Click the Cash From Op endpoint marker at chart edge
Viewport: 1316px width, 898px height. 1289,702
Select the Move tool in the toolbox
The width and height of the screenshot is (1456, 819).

---

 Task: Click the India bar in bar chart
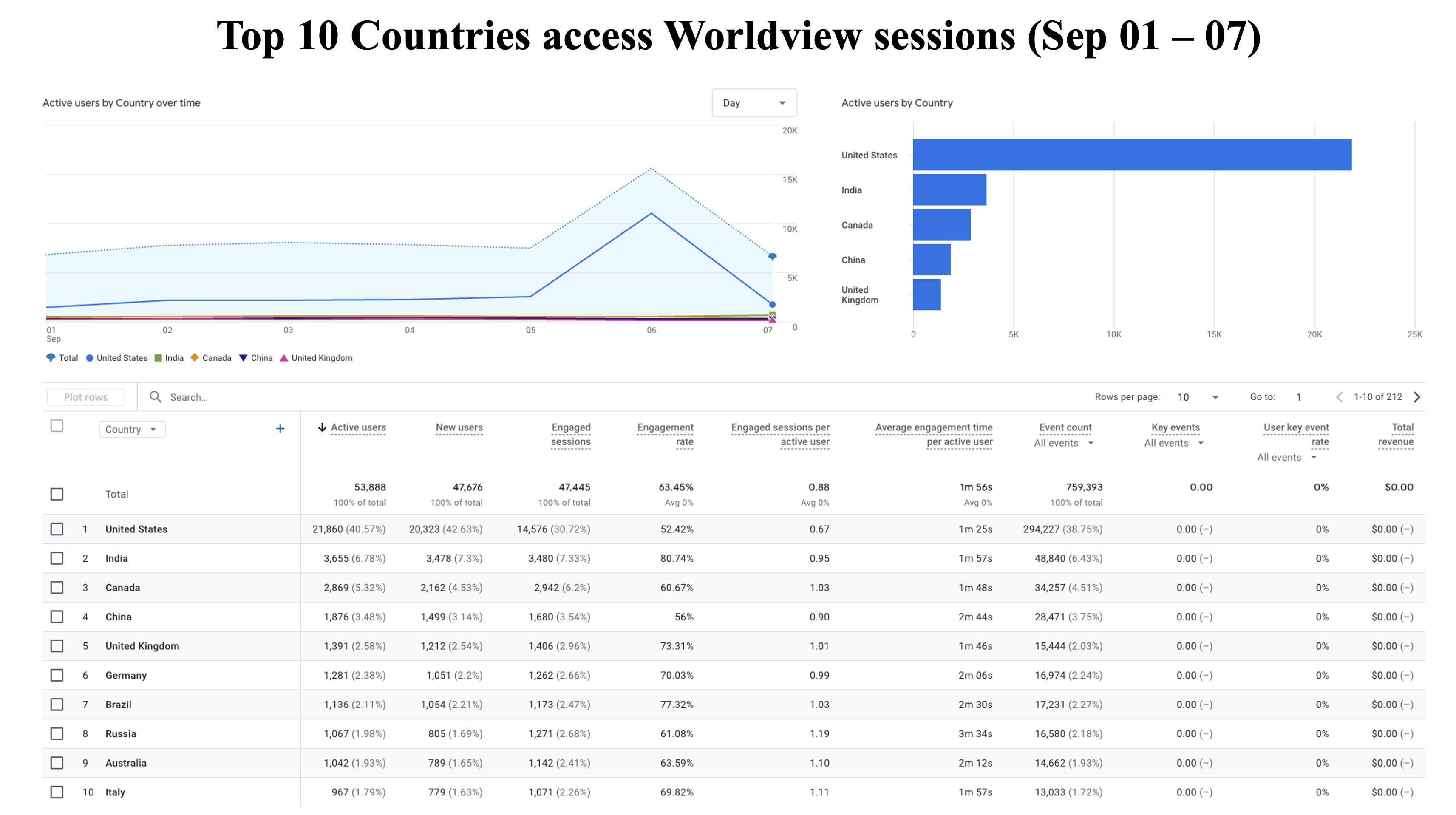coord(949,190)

--

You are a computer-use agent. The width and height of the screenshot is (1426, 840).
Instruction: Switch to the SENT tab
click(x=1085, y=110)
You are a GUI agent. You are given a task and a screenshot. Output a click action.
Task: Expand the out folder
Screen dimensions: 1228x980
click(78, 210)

### What you are asked to do
Find every line in the records above that holds the word "agent", and copy each one.

### Your response
You are a computer-use agent. The width and height of the screenshot is (1426, 840).
You are a GUI agent. You are given a task and a screenshot. Output a click action.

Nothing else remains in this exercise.